JP: I don’t know if Anderson or Thomas can really slide down the depth chart considering they haven’t ever really made the two-deep yet. In Thomas’ case, he might still be in need of some development to play the way Nebraska’s new coaches want him to. There are a lot of bodies at that outside linebacker position and THomas is only a true freshman, after all. That being said, it’s probably not a great sign that Caleb Tannor has already apparently leaped ahead of him. Lee is a different story as a guy who actually played a significant amount of snaps last year. He doesn’t have the tools of guys like Lamar Jackson and Will Jackson and he apparently hasn’t produced in the same way guys like Cam Taylor and even Ethan Cox have.

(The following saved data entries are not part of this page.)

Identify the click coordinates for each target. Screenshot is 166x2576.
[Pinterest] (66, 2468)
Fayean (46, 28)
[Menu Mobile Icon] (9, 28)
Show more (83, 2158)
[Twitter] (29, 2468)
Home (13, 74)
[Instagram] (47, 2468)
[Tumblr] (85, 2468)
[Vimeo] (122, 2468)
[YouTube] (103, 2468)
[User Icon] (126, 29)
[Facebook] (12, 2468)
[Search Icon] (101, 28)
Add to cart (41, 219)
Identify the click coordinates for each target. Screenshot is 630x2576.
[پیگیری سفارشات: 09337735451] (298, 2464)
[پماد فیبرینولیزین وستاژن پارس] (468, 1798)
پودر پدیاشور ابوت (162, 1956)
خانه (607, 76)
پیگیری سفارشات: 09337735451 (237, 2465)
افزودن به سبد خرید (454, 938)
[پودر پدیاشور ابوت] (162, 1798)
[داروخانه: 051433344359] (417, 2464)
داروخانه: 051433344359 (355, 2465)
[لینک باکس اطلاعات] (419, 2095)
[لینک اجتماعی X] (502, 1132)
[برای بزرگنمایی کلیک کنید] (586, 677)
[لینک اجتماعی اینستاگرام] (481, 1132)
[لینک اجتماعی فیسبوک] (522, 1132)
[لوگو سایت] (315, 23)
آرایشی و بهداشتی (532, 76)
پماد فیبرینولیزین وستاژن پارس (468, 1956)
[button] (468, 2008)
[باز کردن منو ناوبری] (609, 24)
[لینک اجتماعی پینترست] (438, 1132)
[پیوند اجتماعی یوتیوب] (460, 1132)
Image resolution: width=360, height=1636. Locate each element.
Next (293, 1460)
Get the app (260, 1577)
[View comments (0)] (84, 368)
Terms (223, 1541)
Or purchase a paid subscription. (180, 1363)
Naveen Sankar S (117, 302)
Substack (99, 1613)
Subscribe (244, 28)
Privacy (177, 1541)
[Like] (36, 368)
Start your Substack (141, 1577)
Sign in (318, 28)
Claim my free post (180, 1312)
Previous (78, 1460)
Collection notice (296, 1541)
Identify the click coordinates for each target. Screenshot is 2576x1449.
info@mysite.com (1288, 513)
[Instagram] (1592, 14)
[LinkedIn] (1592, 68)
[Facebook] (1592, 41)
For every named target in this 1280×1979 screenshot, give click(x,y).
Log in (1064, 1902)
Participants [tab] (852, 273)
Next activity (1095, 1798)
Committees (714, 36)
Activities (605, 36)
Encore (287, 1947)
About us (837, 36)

What running backs do you expect to play the majority of the snaps this year? I feel like we have ten guys that all have the skills to start. Oh yeah and also same question except about the safeties this time. Seems like we have a million of those guys that are all really good. (@ApolloSolace)
DP: I said above Bell and Washington are the first two running backs, so no reason to reverse course now. Troy Walters mentioned Wednesday UCF’s usage of four main backs so I think four is probably a safe barometer to roll with, I would put money on the other two guys being Tre Bryant and Miles Jones. As for safety, I think the two Williams will get a good dose of snaps as well as freshman Cam Jones, Antonio Reed and Tre Neal. I have a feeling Deontai is going to play a ton this year.
JP: Maurice Washington has certainly come on strong during his first few days on campus, but I think Greg Bell will still get the most carries in that backfield. He’s got the best combination of experience, speed, elusiveness and a strong frame in that room. I think Tre Bryant will be a consistent part of that rotation, but I see them keeping his carries down, maybe in the four to seven range per game, so that he can hopefully make it through the season. At safety, the Tre Neal addition certainly changes things up. I think Neal and Aaron Williams are the favorites to start with Antonio Reed being the next guy up. Deontai Williams is probably next. I think guys like JoJo Domann and Cam Jones will make a bigger impact on special teams than on defense this season because I still haven’t even mentioned Marquel Dismuke yet. They certainly have a lot of bodies at that position.
Who had the stripes on the pants first: Wisconsin or Nebraska? (@RAND_ELL)
BV: I am not as well versed in Wisconsin’s uniform history, but I know Nebraska’s pants stripes go back to at least the 1940s. They’re a fairly common thing for football pants, so I’m guessing Wisconsin had some stripe spells early, too. But in terms of the two having basically identical pants, I’m assuming Nebraska got there first.